* [Yönerge]:
Aşağıdaki satırlarda geçen "Screen dimensions" ifadesini her yerde "Screen size" olarak değiştirip satırları yeniden yazın. Diğer her şey aynı kalsın.

* [Verilen veriler]:
☆ ☆ ☆
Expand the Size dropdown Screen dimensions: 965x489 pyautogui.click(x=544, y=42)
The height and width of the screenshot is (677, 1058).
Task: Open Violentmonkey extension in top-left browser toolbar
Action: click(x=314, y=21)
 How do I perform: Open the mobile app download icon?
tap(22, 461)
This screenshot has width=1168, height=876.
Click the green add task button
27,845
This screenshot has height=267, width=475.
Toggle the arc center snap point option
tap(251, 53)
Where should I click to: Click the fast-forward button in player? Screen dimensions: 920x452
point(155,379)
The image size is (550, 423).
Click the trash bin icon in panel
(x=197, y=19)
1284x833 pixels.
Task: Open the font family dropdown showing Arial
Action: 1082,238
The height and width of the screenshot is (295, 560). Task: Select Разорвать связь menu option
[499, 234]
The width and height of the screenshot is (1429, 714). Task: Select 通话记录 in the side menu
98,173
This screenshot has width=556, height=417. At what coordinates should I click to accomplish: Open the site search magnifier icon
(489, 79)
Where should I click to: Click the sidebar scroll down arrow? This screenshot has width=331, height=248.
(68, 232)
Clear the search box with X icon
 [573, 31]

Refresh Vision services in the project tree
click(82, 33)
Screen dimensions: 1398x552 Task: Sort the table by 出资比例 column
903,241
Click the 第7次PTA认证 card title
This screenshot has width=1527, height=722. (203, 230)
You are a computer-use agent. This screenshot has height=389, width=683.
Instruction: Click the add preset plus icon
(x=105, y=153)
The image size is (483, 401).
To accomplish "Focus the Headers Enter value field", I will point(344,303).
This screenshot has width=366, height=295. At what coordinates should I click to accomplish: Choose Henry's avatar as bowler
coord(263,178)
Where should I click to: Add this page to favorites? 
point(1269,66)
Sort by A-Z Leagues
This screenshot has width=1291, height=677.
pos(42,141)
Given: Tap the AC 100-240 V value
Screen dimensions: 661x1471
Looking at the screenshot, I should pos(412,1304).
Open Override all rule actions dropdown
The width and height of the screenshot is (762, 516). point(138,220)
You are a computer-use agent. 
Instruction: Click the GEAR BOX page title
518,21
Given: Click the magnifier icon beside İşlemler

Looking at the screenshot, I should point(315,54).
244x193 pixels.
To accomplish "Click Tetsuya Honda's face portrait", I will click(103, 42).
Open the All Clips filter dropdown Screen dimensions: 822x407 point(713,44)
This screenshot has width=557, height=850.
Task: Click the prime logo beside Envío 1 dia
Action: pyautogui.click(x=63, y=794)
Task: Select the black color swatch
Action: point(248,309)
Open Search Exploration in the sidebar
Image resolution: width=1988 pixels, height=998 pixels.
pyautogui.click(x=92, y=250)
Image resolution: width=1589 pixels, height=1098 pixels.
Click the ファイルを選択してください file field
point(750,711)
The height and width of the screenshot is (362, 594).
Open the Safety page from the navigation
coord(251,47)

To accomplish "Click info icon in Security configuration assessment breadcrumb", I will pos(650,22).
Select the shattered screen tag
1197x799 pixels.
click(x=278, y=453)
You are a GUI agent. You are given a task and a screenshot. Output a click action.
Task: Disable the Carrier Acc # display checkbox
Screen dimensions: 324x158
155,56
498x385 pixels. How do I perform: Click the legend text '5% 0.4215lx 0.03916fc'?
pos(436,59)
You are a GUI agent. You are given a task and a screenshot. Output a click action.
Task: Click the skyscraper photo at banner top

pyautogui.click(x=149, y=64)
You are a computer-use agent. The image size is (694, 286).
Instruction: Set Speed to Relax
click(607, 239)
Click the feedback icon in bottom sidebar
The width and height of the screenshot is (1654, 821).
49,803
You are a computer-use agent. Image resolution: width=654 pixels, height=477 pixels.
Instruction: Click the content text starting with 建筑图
☆ ☆ ☆
* [Yazılı cevap]:
Expand the Size dropdown Screen size: 965x489 pyautogui.click(x=544, y=42)
The height and width of the screenshot is (677, 1058).
Task: Open Violentmonkey extension in top-left browser toolbar
Action: click(x=314, y=21)
 How do I perform: Open the mobile app download icon?
tap(22, 461)
This screenshot has width=1168, height=876.
Click the green add task button
27,845
This screenshot has height=267, width=475.
Toggle the arc center snap point option
tap(251, 53)
Where should I click to: Click the fast-forward button in player? Screen size: 920x452
point(155,379)
The image size is (550, 423).
Click the trash bin icon in panel
(x=197, y=19)
1284x833 pixels.
Task: Open the font family dropdown showing Arial
Action: 1082,238
The height and width of the screenshot is (295, 560). Task: Select Разорвать связь menu option
[499, 234]
The width and height of the screenshot is (1429, 714). Task: Select 通话记录 in the side menu
98,173
This screenshot has width=556, height=417. At what coordinates should I click to accomplish: Open the site search magnifier icon
(489, 79)
Where should I click to: Click the sidebar scroll down arrow? This screenshot has width=331, height=248.
(68, 232)
Clear the search box with X icon
 [573, 31]

Refresh Vision services in the project tree
click(82, 33)
Screen size: 1398x552 Task: Sort the table by 出资比例 column
903,241
Click the 第7次PTA认证 card title
This screenshot has width=1527, height=722. (203, 230)
You are a computer-use agent. This screenshot has height=389, width=683.
Instruction: Click the add preset plus icon
(x=105, y=153)
The image size is (483, 401).
To accomplish "Focus the Headers Enter value field", I will point(344,303).
This screenshot has width=366, height=295. At what coordinates should I click to accomplish: Choose Henry's avatar as bowler
coord(263,178)
Where should I click to: Add this page to favorites? 
point(1269,66)
Sort by A-Z Leagues
This screenshot has width=1291, height=677.
pos(42,141)
Given: Tap the AC 100-240 V value
Screen size: 661x1471
Looking at the screenshot, I should pos(412,1304).
Open Override all rule actions dropdown
The width and height of the screenshot is (762, 516). point(138,220)
You are a computer-use agent. 
Instruction: Click the GEAR BOX page title
518,21
Given: Click the magnifier icon beside İşlemler

Looking at the screenshot, I should point(315,54).
244x193 pixels.
To accomplish "Click Tetsuya Honda's face portrait", I will click(103, 42).
Open the All Clips filter dropdown Screen size: 822x407 point(713,44)
This screenshot has width=557, height=850.
Task: Click the prime logo beside Envío 1 dia
Action: pyautogui.click(x=63, y=794)
Task: Select the black color swatch
Action: point(248,309)
Open Search Exploration in the sidebar
Image resolution: width=1988 pixels, height=998 pixels.
pyautogui.click(x=92, y=250)
Image resolution: width=1589 pixels, height=1098 pixels.
Click the ファイルを選択してください file field
point(750,711)
The height and width of the screenshot is (362, 594).
Open the Safety page from the navigation
coord(251,47)

To accomplish "Click info icon in Security configuration assessment breadcrumb", I will pos(650,22).
Select the shattered screen tag
1197x799 pixels.
click(x=278, y=453)
You are a GUI agent. You are given a task and a screenshot. Output a click action.
Task: Disable the Carrier Acc # display checkbox
Screen size: 324x158
155,56
498x385 pixels. How do I perform: Click the legend text '5% 0.4215lx 0.03916fc'?
pos(436,59)
You are a GUI agent. You are given a task and a screenshot. Output a click action.
Task: Click the skyscraper photo at banner top

pyautogui.click(x=149, y=64)
You are a computer-use agent. The image size is (694, 286).
Instruction: Set Speed to Relax
click(607, 239)
Click the feedback icon in bottom sidebar
The width and height of the screenshot is (1654, 821).
49,803
You are a computer-use agent. Image resolution: width=654 pixels, height=477 pixels.
Instruction: Click the content text starting with 建筑图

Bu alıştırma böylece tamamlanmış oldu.